The place was more awkward than autistic sex. There was this blind gay couple there that kept playing Marko Polo to find each other when they drifted apart. When did reunite, they slobbered all over each other's faces while whispering shit like, "you faggot piece of shit motherfucking. Ninja I'm going to rail you hard tonight. "Ninja I want to spray faygo all over your cock and ride it hard bro. I'm going to swallow that gravy ninja. Ninja I love you so much. Your cock is so hot it boils my asshole."

I told them all they call me the Tornado because one time I twisted my cock in a full 720 degrees.

Instead of any good drugs, they all started smoking meth. Right before they went into their fucked up high they asked me if I wanted to do the honors of killing the pig that was tied to a tree a few feet away from them.
Everyone started making out with Chunky aside from the gay couple who were probably fucking behind the shed. She got completely naked and started rubbing dandylions and grass all over her greasy body until she was jaundice yellow. She screamed, "I WANNA BE THE SUN NINJAS."

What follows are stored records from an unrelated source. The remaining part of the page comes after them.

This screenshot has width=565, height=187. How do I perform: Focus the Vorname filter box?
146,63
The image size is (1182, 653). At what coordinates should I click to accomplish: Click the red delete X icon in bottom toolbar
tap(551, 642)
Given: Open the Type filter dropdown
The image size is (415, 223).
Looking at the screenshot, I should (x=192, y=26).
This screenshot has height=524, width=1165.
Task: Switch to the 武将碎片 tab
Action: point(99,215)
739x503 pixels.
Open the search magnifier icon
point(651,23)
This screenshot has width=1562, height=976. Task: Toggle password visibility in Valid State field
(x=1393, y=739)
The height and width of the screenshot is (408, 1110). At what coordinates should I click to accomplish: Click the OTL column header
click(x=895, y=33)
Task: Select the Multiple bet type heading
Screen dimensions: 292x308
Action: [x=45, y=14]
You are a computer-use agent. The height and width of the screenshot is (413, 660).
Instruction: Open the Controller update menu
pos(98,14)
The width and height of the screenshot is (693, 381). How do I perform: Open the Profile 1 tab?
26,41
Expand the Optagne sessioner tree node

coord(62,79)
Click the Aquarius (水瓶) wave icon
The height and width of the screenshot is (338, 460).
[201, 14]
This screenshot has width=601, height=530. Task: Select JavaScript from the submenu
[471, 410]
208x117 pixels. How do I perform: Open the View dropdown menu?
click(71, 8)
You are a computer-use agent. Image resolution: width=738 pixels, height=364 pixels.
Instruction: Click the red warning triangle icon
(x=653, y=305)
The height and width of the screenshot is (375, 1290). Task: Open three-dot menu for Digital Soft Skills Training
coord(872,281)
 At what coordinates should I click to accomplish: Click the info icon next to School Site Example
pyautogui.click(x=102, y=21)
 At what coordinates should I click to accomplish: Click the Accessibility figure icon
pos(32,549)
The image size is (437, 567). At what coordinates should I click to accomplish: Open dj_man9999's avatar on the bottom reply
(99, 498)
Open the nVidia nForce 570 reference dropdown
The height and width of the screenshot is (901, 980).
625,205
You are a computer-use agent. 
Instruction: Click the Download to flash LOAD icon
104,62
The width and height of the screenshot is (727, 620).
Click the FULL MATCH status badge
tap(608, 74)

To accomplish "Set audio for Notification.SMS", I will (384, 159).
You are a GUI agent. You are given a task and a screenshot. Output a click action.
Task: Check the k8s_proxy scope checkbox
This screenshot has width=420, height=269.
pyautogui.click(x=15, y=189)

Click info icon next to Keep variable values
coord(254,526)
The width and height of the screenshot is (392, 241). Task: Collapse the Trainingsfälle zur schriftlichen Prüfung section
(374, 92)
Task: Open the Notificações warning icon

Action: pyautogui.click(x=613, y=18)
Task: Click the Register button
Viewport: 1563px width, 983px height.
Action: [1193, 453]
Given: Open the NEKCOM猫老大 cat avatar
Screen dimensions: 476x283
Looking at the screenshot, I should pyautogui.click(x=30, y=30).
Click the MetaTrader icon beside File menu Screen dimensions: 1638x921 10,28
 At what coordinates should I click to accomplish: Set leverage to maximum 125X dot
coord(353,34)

My dick was saturated in piss and fury because of these motherfuckers. I broke up the make out session and told Chunky that I'm only going to kill the pig if she satisfies it too. I told her I'd fuck her brains out afterwards. She was worried about getting some sort of pig STD so I went to my car, got my bow and arrows along with a condom. I told her it was a numbing formula so she had to suck the chemicals out so the pig stays hard. She was still hesitant until I told her that the pig has the mind of a three-year old human and should have a fun time before it dies.
"Oh my gawd my daughter Shawniquea is three!"
"You should eat her pussy."

Chunky turns the pig over and started jerking it off, places the condom on it, which burst when the pig's cock reached maximum capacity. She seemed to forget about her worries because she was so fucked up and started sucking the pig's dick while every gathered around here jerking off furiously, everyone just muttering, "yeah bro. "Yeab ninjalette. Suck that pig cock, Chunky."

After a few minutes, they all started smoking more meth while I laughed hysterically in the background. They became so delirious that their eyes were just vacant, vacuous empty white pools.

I took the bow and arrow out and shot one of them in the leg. He fell to the ground and twitched slightly. I went over to the food at the picnic table and took a shit in the salad until he came to. I shot another arrow into the wound and at this point I was laughing so hard that I managed to piss myself.

I walked behind Chunky and called to her until she responded. She stood up, turned around from her fellatio and looked at me in a horny stupor. I upper-cutted her with my elbow, smashing her face, blood mixing with the pig sperm as she flew back onto Jizzy, who was still somewhat "there".
"Shit ninja is that yo' signature finisha'?!" He asked as he advanced to be to give me a high-five. "Ninja, that was some Stone Cold Ninja Steve Austin shit ninja yewknowati'msayin?" That was the last time I wanted to hear ninja again. I kicked him in his half-hard dick, making him lean his head forward in pain and bicycle kicked him in the throat as hard as I could, blood spurting as he convulsed on ground.

I went back to my last few arrows and started firing them out into the air, landing in foreign locations around the neighborhood. I cut the pig loose and watched it make its escape. Chunky eventually got up for a few seconds, fumbled over to the picnic table to sit down, and crashed right on top of it, a piece of wood puncturing her abdomen. I later found out that she later died of a combination of the e. coli in her colon spreading to her fat body, loss of blood and being a morbidly obese sack of shit.
Everyone kept jerking off until they passed out on each other. I drove home, waved to my neighbor who asked me where I had been.
"I went to a pig roast," I said.
He smiled gleefully, "I heard it was a bore."
 


That was a long, shitty story to suffer through for a stupid pun punch line.
image.jpg
 
Why did the farmer cross the road?
Because his dick was stuck in the chicken.

That story kind of made me feel really gross. Eww.